===== MATERIAL SUPPLIED =====

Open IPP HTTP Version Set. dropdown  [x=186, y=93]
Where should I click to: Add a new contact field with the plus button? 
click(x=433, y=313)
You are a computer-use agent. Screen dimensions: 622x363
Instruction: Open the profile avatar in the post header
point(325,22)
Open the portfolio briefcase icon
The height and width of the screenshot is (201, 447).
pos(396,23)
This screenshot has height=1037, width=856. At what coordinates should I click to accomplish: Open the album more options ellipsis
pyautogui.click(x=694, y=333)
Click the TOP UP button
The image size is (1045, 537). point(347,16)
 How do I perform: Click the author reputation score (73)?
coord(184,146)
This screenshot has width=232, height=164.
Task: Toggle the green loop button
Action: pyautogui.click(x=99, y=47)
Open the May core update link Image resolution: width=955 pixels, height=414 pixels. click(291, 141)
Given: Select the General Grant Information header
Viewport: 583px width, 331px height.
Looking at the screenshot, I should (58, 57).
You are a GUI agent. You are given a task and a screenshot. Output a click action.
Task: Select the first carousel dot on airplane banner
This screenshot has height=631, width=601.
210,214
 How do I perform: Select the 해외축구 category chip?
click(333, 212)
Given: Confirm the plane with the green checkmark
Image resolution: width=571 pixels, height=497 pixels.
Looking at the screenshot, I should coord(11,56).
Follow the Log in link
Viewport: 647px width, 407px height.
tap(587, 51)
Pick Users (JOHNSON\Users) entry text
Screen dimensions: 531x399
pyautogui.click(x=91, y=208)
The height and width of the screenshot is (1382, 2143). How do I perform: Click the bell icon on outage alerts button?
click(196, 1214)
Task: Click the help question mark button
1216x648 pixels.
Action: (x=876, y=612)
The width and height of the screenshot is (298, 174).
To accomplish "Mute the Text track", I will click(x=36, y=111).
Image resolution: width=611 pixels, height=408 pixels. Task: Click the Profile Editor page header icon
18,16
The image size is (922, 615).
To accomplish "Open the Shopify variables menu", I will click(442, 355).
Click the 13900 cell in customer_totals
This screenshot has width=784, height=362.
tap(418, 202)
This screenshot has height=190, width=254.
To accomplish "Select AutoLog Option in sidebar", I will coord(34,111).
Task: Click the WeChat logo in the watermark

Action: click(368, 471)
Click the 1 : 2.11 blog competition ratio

=====

# EXERCISE DESCRIPTION
Give the number of lines in the records that contain the string "agent", and nothing besides.

# EXERCISE RESULT
2